• _Task goal_: Once the line containing "The image size is (1477, 803)." is located in the records below, repeat it and all lines that follow it exactly, leaving out any picture.
== Records to use ==
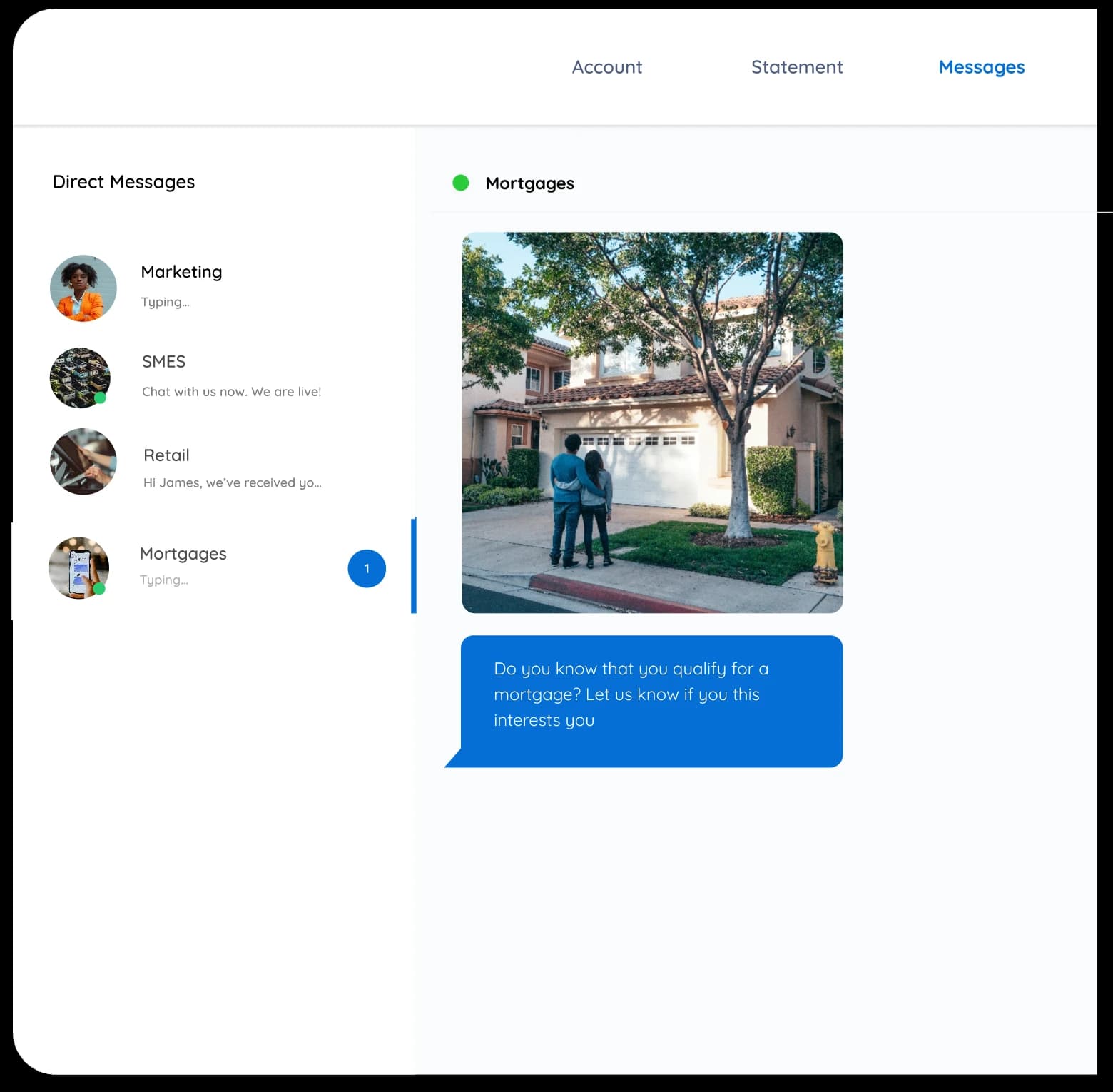Image resolution: width=1113 pixels, height=1092 pixels.
Task: Click the unread badge showing 1
Action: pyautogui.click(x=367, y=569)
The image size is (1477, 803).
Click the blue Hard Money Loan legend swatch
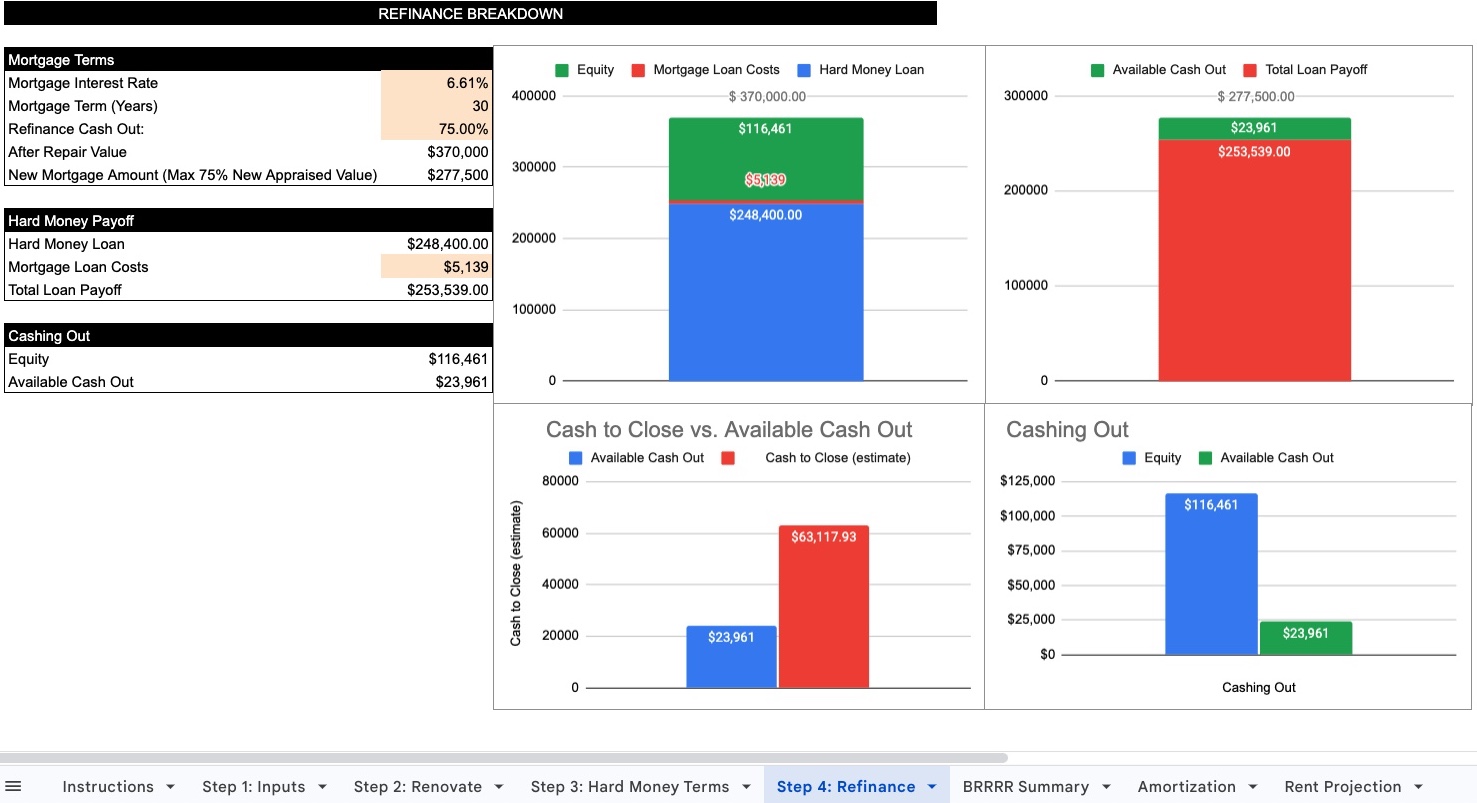804,70
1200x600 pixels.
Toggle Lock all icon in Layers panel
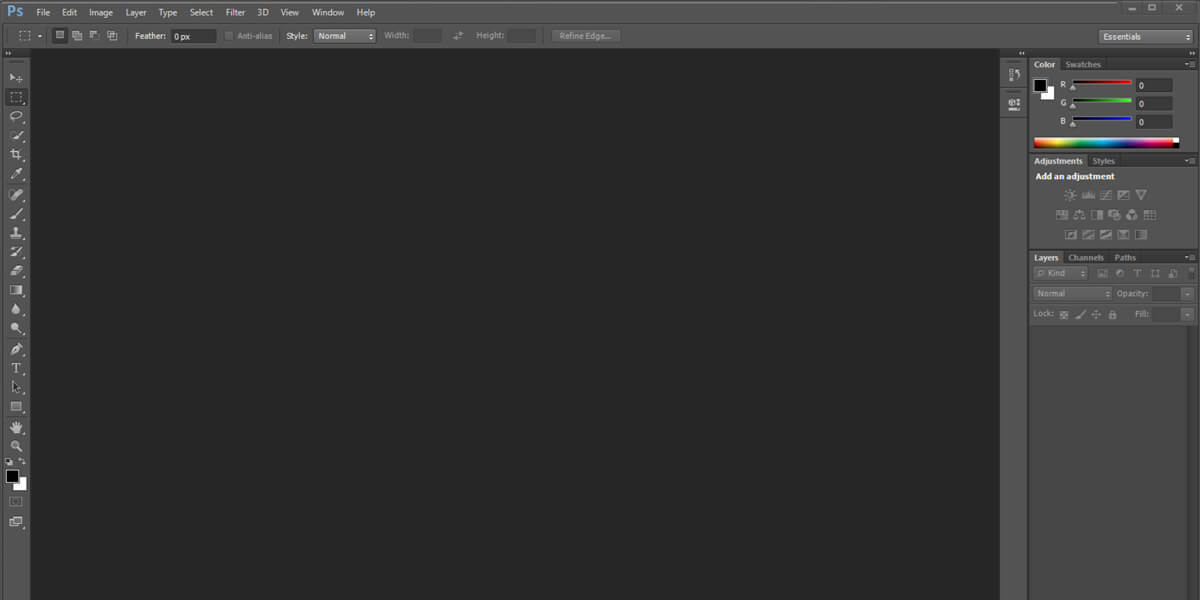[1112, 314]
===
• _Result for this task_:
The image size is (1477, 803).
Click the blue Hard Money Loan legend swatch
804,70
1200x600 pixels.
Toggle Lock all icon in Layers panel
[1112, 314]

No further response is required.